_Stored entries_

◆ ◆ ◆ ◆

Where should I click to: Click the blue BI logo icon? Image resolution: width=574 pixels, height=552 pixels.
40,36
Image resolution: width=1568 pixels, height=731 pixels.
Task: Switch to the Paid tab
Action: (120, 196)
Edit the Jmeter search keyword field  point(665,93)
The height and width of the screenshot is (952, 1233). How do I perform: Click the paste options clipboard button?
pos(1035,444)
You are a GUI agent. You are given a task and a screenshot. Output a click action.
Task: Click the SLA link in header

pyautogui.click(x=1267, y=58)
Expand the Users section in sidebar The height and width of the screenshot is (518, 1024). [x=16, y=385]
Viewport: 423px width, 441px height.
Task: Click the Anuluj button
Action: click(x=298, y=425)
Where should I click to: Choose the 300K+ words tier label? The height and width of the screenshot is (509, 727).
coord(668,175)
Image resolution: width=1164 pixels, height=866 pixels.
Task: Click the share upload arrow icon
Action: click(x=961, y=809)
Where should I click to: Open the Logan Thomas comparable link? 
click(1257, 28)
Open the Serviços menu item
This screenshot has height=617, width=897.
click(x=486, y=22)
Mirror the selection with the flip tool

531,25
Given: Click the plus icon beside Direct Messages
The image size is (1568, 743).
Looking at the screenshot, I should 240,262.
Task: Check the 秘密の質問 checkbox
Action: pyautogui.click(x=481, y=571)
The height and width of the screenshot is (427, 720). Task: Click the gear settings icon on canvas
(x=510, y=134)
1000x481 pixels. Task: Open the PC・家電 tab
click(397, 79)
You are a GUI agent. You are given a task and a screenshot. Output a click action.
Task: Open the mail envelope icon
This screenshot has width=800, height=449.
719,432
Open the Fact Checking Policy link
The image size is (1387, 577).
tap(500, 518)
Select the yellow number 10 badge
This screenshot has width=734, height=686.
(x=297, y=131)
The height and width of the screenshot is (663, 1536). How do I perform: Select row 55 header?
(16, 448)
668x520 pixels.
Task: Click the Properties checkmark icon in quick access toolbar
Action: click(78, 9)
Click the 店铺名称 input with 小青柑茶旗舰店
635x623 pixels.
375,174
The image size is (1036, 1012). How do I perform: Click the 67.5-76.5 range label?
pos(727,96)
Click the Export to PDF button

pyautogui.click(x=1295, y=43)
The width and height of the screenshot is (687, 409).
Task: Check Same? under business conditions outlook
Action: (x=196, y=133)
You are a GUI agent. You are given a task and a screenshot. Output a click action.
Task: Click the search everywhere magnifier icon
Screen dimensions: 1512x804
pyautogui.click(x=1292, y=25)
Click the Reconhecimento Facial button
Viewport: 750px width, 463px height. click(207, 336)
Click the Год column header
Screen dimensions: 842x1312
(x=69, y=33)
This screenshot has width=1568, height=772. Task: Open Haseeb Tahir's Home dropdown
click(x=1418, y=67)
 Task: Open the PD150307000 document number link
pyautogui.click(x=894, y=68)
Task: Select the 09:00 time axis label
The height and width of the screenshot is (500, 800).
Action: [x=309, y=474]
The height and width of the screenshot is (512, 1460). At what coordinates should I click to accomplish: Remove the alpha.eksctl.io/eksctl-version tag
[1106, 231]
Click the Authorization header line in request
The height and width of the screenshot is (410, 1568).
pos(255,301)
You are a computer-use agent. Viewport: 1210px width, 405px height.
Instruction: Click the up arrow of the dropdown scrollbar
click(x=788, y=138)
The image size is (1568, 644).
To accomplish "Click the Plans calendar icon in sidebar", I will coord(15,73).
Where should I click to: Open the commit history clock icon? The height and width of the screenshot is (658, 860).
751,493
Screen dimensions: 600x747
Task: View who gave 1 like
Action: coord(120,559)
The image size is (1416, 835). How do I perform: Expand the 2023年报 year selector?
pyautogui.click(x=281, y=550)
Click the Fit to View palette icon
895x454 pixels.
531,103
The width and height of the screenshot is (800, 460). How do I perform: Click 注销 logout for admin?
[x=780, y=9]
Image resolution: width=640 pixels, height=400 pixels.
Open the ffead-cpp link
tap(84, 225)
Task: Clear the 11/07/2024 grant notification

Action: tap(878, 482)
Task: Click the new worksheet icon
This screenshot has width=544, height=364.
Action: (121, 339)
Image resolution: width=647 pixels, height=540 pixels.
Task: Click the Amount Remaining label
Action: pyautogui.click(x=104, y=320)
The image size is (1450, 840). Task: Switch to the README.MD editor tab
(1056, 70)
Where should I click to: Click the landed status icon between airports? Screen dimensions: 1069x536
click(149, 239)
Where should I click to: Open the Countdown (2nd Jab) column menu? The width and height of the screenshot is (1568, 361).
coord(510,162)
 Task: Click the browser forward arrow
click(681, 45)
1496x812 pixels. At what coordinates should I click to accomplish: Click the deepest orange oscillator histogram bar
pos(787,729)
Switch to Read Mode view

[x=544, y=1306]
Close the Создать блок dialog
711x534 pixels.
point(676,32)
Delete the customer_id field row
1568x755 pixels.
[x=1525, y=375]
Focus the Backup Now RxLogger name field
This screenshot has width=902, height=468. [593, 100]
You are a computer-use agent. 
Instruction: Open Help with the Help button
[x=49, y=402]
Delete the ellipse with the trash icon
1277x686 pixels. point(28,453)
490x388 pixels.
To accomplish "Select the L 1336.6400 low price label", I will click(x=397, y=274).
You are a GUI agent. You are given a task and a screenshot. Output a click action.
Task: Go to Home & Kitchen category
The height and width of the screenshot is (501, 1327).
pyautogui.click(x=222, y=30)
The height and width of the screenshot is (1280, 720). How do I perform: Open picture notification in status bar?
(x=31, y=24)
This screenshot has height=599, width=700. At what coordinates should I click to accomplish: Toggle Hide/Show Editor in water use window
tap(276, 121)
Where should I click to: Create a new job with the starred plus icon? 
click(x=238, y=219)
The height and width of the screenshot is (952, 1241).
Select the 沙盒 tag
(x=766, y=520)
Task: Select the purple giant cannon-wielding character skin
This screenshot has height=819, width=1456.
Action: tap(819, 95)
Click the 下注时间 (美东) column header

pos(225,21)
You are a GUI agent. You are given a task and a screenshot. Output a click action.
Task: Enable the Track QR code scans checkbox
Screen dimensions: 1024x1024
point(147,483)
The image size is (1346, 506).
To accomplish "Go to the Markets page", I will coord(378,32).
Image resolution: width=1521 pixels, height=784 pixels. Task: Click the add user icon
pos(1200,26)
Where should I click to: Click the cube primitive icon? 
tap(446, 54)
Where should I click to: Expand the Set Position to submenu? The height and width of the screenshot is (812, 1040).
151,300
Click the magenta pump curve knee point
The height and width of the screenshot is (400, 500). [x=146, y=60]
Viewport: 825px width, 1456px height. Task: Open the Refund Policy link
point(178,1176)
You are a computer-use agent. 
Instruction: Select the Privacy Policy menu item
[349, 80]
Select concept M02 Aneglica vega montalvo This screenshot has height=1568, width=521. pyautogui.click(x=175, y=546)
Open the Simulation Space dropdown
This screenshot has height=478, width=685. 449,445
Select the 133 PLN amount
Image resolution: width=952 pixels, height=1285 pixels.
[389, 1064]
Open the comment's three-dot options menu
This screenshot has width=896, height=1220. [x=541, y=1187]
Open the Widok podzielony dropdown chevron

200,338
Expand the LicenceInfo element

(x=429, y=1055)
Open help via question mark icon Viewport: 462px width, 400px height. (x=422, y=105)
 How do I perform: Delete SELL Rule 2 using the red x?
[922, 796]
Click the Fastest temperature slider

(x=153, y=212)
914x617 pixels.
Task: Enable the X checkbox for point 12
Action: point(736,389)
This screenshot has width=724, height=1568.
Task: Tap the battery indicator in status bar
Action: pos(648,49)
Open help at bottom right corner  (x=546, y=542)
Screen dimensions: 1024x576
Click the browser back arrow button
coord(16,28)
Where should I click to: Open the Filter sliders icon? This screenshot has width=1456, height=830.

◆ ◆ ◆ ◆

_Exercise details_
Using the entries above, return each line that includes the word "will".

_Solution for this task_
To accomplish "Click the Plans calendar icon in sidebar", I will coord(15,73).
To accomplish "Select the L 1336.6400 low price label", I will click(x=397, y=274).
To accomplish "Go to the Markets page", I will coord(378,32).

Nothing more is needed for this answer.